— ABOUT THIS EXERCISE —
Your answer should reproduce every line of the material in which the word "Select" occurs.

— DATA FOR THE TASK —
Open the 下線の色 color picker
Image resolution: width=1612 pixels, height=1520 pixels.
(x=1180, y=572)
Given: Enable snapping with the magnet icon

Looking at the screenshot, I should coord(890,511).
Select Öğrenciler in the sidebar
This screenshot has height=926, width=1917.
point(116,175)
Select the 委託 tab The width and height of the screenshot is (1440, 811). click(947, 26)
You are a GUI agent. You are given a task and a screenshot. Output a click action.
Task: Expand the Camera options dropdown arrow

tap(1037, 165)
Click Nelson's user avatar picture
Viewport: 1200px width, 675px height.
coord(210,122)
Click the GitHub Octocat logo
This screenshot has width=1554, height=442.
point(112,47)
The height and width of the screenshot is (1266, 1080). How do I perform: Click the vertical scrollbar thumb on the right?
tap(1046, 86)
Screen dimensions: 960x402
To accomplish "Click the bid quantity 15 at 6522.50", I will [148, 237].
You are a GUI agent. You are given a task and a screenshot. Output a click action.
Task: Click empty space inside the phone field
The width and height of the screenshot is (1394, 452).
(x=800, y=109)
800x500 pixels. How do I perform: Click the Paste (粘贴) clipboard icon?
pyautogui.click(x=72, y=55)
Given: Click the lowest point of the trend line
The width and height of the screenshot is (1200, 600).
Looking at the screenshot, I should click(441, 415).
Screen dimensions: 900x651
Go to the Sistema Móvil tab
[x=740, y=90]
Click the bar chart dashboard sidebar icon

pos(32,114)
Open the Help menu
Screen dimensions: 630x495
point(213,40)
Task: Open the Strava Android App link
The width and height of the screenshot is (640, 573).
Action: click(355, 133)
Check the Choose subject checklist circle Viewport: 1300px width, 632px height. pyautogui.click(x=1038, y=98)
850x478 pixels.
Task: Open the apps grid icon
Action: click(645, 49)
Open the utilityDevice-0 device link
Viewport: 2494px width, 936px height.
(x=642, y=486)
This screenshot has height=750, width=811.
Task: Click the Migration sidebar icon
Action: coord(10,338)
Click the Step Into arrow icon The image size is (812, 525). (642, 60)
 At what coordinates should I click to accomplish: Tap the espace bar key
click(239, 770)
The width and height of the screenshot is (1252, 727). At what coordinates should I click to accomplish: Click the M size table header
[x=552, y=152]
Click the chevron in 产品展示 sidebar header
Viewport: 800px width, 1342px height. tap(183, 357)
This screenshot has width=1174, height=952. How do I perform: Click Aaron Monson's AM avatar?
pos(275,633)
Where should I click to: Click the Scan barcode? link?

— WORKED SOLUTION —
Select Öğrenciler in the sidebar
Select the 委託 tab The width and height of the screenshot is (1440, 811). click(947, 26)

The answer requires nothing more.